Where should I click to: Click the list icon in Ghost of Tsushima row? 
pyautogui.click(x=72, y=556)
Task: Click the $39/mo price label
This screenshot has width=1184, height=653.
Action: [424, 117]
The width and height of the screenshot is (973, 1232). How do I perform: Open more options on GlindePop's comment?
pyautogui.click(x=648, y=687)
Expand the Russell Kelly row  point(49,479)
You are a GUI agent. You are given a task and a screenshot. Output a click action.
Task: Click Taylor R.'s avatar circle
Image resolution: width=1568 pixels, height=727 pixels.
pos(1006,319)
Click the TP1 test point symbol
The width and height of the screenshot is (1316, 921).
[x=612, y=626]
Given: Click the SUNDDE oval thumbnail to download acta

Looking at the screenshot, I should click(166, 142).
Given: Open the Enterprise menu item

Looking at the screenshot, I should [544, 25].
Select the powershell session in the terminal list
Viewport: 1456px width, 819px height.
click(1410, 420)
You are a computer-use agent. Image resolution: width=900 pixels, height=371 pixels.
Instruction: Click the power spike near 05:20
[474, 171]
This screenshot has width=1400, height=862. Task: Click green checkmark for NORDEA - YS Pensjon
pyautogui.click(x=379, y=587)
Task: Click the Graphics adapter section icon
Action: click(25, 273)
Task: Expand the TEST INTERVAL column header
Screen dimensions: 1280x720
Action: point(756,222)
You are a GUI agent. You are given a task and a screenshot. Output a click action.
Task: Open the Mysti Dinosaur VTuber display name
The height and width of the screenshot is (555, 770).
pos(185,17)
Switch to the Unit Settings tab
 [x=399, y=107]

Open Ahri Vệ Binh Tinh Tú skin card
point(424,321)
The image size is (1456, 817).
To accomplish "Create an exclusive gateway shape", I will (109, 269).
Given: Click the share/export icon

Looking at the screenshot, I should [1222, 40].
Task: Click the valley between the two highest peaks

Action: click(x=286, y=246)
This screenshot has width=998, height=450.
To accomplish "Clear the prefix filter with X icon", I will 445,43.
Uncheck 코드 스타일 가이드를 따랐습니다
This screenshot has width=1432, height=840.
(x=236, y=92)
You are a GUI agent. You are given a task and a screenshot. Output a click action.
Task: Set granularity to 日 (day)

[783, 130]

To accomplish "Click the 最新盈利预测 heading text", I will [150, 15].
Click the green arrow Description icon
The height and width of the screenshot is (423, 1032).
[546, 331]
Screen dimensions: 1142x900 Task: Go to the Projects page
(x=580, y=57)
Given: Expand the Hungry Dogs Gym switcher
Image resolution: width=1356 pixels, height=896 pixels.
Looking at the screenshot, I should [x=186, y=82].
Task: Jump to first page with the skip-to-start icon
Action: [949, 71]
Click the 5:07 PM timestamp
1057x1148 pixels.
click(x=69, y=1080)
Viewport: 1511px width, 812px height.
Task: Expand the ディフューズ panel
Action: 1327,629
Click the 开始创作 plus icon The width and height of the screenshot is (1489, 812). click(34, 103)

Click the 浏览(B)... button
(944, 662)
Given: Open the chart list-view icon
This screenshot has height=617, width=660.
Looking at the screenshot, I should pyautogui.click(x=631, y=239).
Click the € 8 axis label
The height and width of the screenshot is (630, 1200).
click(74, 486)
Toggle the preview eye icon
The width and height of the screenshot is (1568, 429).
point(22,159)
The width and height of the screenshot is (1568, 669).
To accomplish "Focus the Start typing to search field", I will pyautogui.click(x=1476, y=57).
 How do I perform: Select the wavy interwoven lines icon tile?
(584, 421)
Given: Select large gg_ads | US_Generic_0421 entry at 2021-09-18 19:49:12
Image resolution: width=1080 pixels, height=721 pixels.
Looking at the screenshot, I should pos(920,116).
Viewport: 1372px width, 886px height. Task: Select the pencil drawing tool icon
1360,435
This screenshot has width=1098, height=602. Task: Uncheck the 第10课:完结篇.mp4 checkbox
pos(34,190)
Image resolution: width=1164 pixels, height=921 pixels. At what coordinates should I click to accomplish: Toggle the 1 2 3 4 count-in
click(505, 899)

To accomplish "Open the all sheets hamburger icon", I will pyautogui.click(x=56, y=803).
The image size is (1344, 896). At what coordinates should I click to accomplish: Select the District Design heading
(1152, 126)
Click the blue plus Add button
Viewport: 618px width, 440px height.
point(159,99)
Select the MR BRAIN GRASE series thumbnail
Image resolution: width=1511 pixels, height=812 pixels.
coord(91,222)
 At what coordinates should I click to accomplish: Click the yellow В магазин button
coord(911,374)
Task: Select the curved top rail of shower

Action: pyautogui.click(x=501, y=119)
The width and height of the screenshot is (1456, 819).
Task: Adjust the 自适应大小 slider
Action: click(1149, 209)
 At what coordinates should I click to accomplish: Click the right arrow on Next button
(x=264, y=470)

▬▬▬▬▬▬▬▬▬▬

Locate every line in the listing above that contains the word "with", and copy each of those lines.

To accomplish "Clear the prefix filter with X icon", I will 445,43.
Task: Jump to first page with the skip-to-start icon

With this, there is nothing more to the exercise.